> Document text:
Recommender

Addshore Thu, 05 Aug 2021 03:34:09 -0700

Addshore added a comment.

  Before diving into the individual parts of the comments above the main points 
here seem to be:

  1. Is there a precedent for calling services that are external to Wikimedia 
production, from Wikimedia production
  2. Can we treat a service on WMCS in the same way (a service external to 
Wikimedia production)
  3. If so: What was / is the process for such a call to an external service

  ----------

  In T285098#7262291 <https://phabricator.wikimedia.org/T285098#7262291>, @Joe 
wrote:

  > First of all, I want to say that IMHO things would have gone smoother if 
you asked SRE for an opinion about the plan before it was put in motion. Keep 
this in mind for the future.

  So I did touch base back in in April, and we got guided toward potentially 
using the https://www.mediawiki.org/wiki/Technical_Decision_Forum
  But then the powers that be opted for direct WMDE -> WMF communication via 
email which ultimately lead us to 
https://wikitech.wikimedia.org/wiki/Cross-Realm_traffic_guidelines
  Which after this ticket coming up has since had some clarifying alterations 
https://wikitech.wikimedia.org/w/index.php?title=Cross-Realm_traffic_guidelines&type=revision&diff=1920750&oldid=1900570

  > Having said that, we don't usually allow any request to flow from 
production services to services running in WMCS for a few good reasons, 
regarding reliability, privacy, and security. I don't think we've ever made an 
exception to this rule, and I don't think we should make one in this case - but 
this is my own personal opinion.

> Data:
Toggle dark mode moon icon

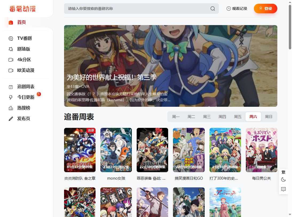point(283,180)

> Required work: Return the comment on calling WMCS services from Wikimedia production word for word, in full.

> Answer below:
Recommender

Addshore Thu, 05 Aug 2021 03:34:09 -0700

Addshore added a comment.

  Before diving into the individual parts of the comments above the main points 
here seem to be:

  1. Is there a precedent for calling services that are external to Wikimedia 
production, from Wikimedia production
  2. Can we treat a service on WMCS in the same way (a service external to 
Wikimedia production)
  3. If so: What was / is the process for such a call to an external service

  ----------

  In T285098#7262291 <https://phabricator.wikimedia.org/T285098#7262291>, @Joe 
wrote:

  > First of all, I want to say that IMHO things would have gone smoother if 
you asked SRE for an opinion about the plan before it was put in motion. Keep 
this in mind for the future.

  So I did touch base back in in April, and we got guided toward potentially 
using the https://www.mediawiki.org/wiki/Technical_Decision_Forum
  But then the powers that be opted for direct WMDE -> WMF communication via 
email which ultimately lead us to 
https://wikitech.wikimedia.org/wiki/Cross-Realm_traffic_guidelines
  Which after this ticket coming up has since had some clarifying alterations 
https://wikitech.wikimedia.org/w/index.php?title=Cross-Realm_traffic_guidelines&type=revision&diff=1920750&oldid=1900570

  > Having said that, we don't usually allow any request to flow from 
production services to services running in WMCS for a few good reasons, 
regarding reliability, privacy, and security. I don't think we've ever made an 
exception to this rule, and I don't think we should make one in this case - but 
this is my own personal opinion.